▸ WHAT THIS EXERCISE ASKS
A. In the passage on Engelbart and technology, answer the following:
(i) What emerged for Engelbart as a real answer to Bush's statement of the problem?
(ii) What event left the field of physics with a lot of questions to answer about its purpose?
(iii) What does every interaction with an Internet service generate?
B. How would you sum up the passage on Engelbart and technology in two sentences?
C. Copy out the stretch of the passage on Engelbart and technology from "It seems to" through "the military-industrial complex.".

▸ SOURCE PASSAGE
◆ ◆ ◆ ◆ ◆ ◆ ◆
What emerged for Engelbart as a real answer to Bush's statement of the problem was the co-evolution of humans and technology. Knowing that machines could do some thing well, and humans others, Engelbart imagined creating interfaces that would allow both to continue improving. It is an optimistic and hopeful outlook, one that is less brittle than hoping Watson will cure disease or that humans are deracinated by our contact with the digital realm.

It seems to me that we may be sitting at a similar moment in history to the one that Bush considered. Through the first half of the 20th century, physics was generally lauded and assumed to produce societal goods. Then came the bomb, and the field had a lot of questions to answer about what its purpose was, and what its relationship should be to the military-industrial complex.

And, perhaps I'm reaching here, but networked computing technology has had a similar privileged spot in American life for at least 30 years. Networked computers democratized! Anyone could have a voice! They delivered information, increased the variety of human experience, allowed new capabilities, and helped the world become more open and connected. Computers and the Internet were forces for good in the world, which is why technology was so readily attached to complex, revolutionary processes like the Arab Spring, for example.

But a broad skepticism about technology has crept into (at least) American life. We find ourselves a part of a "war on terror" that is being perpetually, secretly fought across the very network that Engelbart sought to build. Every interaction we have with an Internet service generates a "business record" that can be seized by the NSA through a secretive process that does not require a warrant or an adversarial legal proceeding.
◆ ◆ ◆ ◆ ◆ ◆ ◆
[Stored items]

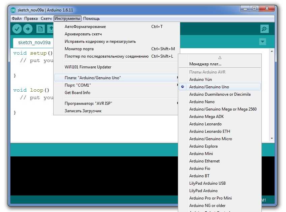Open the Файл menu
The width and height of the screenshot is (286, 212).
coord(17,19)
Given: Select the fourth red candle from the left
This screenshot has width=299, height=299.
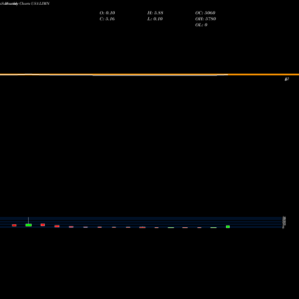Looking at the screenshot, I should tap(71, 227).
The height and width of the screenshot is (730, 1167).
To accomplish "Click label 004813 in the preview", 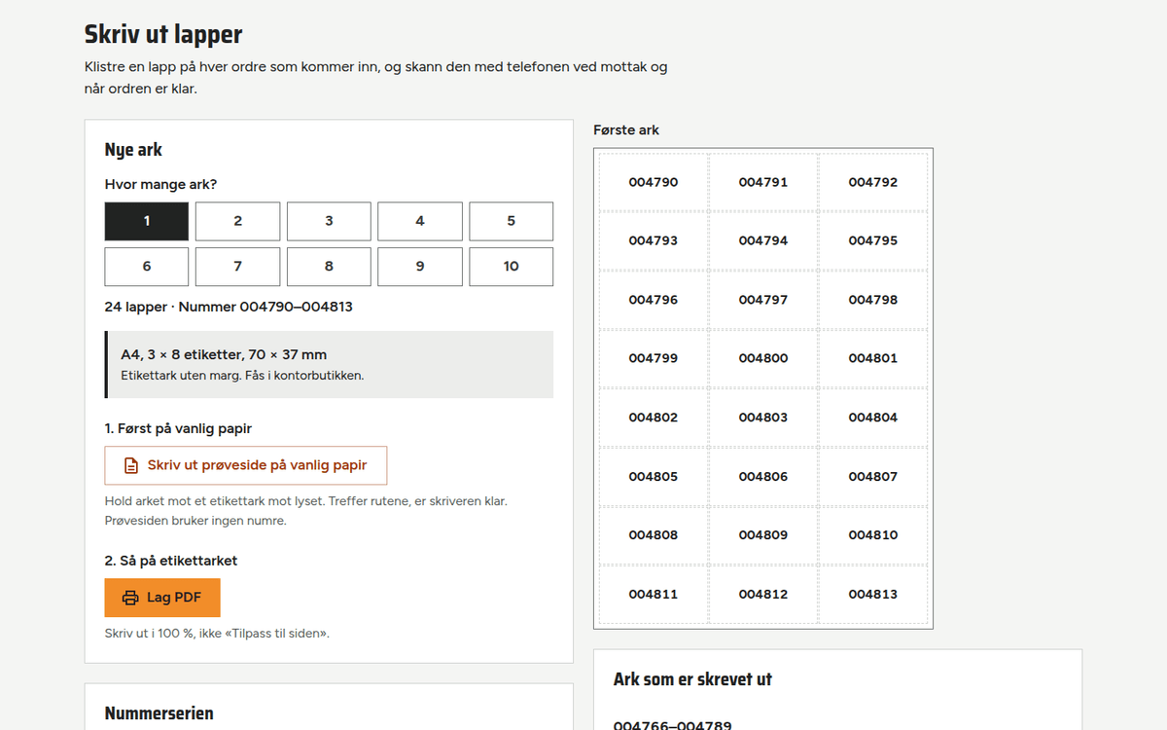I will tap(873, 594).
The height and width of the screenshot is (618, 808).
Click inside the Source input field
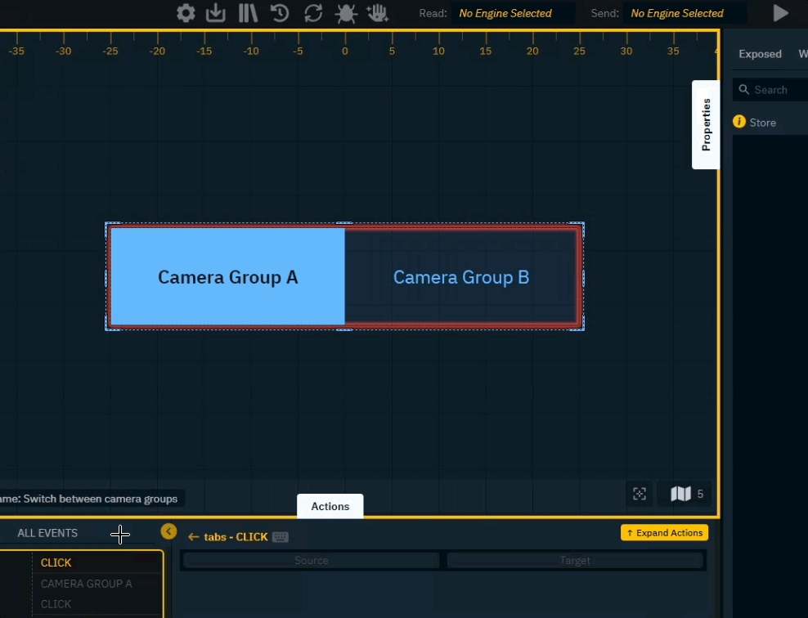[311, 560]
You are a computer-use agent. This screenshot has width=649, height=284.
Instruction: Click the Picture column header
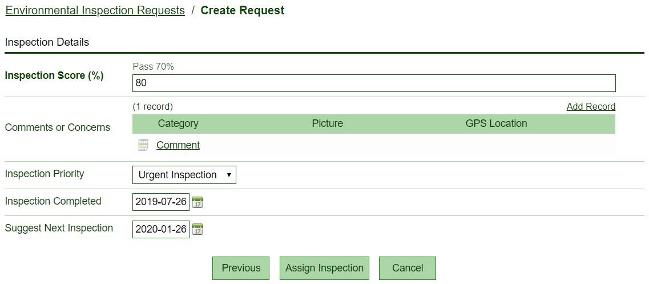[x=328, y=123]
◆ ◆ ◆ ◆ ◆ ◆ ◆
▸ RESPONSES IN ORDER
A.
(i) The co-evolution of humans and technology.
(ii) The bomb.
(iii) A "business record" that can be seized by the NSA.

B. Engelbart answered Bush's statement of the problem with the co-evolution of humans and technology, imagining interfaces that would let both keep improving. The passage suggests that networked computing, long seen in American life as a force for good much as physics was before the bomb, now meets a broad skepticism, since every Internet interaction generates a business record the NSA can seize without a warrant.

C.
It seems to me that we may be sitting at a similar moment in history to the one that Bush considered. Through the first half of the 20th century, physics was generally lauded and assumed to produce societal goods. Then came the bomb, and the field had a lot of questions to answer about what its purpose was, and what its relationship should be to the military-industrial complex.